* Begin Data supplied *
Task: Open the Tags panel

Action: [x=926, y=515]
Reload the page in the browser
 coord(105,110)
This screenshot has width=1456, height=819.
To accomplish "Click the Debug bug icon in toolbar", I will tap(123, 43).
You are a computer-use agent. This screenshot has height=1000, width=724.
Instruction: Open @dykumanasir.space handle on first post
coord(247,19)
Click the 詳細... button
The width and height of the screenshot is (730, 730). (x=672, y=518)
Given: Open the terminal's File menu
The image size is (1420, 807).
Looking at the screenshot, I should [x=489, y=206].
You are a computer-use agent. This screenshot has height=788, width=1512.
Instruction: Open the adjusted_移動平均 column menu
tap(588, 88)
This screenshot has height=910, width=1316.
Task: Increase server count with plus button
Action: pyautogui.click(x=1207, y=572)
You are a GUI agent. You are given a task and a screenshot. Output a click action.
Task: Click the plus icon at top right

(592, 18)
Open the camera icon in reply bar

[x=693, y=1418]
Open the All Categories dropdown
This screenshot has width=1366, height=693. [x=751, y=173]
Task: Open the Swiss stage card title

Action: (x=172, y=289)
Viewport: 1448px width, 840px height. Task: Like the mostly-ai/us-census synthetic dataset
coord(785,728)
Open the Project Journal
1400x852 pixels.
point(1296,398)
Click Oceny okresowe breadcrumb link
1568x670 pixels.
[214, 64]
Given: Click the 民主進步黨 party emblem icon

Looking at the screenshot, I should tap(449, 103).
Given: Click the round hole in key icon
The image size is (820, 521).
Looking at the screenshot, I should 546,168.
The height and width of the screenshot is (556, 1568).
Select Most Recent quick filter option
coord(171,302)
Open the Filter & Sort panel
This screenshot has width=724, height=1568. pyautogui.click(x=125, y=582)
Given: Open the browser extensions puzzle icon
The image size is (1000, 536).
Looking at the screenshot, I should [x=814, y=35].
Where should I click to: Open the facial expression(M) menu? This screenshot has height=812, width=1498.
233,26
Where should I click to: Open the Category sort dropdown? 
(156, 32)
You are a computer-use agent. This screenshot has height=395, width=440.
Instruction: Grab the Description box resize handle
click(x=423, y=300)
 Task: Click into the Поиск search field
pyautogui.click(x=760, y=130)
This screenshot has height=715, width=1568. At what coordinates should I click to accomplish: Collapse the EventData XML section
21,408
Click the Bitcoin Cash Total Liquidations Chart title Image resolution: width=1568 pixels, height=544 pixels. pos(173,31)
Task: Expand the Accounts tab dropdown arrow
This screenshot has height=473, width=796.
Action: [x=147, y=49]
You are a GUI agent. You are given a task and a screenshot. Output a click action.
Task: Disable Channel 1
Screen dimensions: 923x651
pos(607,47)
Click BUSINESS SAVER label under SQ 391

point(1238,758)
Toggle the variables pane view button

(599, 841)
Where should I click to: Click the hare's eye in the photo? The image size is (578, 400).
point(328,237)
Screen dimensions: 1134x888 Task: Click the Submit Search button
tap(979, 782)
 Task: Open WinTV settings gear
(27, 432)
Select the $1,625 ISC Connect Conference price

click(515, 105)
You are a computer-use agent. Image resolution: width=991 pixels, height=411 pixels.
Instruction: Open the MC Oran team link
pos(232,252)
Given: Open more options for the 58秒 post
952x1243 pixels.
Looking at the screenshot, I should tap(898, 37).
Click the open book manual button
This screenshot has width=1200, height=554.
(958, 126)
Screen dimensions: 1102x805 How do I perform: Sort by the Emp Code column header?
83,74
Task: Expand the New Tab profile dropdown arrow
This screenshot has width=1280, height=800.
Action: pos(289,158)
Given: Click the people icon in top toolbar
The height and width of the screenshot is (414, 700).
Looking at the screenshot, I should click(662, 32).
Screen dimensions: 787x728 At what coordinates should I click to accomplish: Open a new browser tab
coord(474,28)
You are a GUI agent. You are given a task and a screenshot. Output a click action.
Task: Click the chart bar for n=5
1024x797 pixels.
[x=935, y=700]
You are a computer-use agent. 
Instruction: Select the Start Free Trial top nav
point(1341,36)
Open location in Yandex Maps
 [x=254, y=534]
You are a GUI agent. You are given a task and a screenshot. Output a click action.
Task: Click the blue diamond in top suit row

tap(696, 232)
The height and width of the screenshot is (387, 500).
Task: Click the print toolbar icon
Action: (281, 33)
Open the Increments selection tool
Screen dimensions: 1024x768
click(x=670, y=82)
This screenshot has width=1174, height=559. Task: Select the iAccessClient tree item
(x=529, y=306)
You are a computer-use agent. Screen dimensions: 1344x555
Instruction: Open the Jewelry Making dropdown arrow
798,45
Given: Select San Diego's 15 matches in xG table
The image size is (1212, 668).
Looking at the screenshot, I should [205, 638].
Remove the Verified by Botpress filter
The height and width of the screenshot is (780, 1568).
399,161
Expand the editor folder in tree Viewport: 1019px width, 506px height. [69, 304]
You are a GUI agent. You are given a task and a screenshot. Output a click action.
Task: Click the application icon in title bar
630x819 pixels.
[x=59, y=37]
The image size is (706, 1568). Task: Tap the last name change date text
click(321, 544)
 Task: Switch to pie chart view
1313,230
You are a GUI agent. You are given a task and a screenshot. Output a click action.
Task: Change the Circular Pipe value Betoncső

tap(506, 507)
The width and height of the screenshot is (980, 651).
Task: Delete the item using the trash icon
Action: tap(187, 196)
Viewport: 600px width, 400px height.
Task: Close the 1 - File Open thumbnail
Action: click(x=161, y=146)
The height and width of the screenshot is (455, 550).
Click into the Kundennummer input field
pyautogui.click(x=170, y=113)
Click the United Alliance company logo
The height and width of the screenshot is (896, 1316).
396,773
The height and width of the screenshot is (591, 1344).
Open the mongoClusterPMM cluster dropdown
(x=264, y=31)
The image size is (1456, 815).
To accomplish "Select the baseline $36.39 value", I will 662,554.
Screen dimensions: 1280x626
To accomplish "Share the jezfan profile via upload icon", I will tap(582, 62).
* End Data supplied *
**Your instructions**
Rewrite the part of the records that opens with the line containing "Toggle the variables pane view button" and closes with the line containing "Action: pos(289,158)", substituting "user guide" for "open book manual" and leaving everything else as it stands.

**Problem solution**
Toggle the variables pane view button

(599, 841)
Where should I click to: Click the hare's eye in the photo? The image size is (578, 400).
point(328,237)
Screen dimensions: 1134x888 Task: Click the Submit Search button
tap(979, 782)
 Task: Open WinTV settings gear
(27, 432)
Select the $1,625 ISC Connect Conference price

click(515, 105)
You are a computer-use agent. Image resolution: width=991 pixels, height=411 pixels.
Instruction: Open the MC Oran team link
pos(232,252)
Given: Open more options for the 58秒 post
952x1243 pixels.
Looking at the screenshot, I should tap(898, 37).
Click the user guide button
This screenshot has width=1200, height=554.
(958, 126)
Screen dimensions: 1102x805 How do I perform: Sort by the Emp Code column header?
83,74
Task: Expand the New Tab profile dropdown arrow
This screenshot has width=1280, height=800.
Action: pos(289,158)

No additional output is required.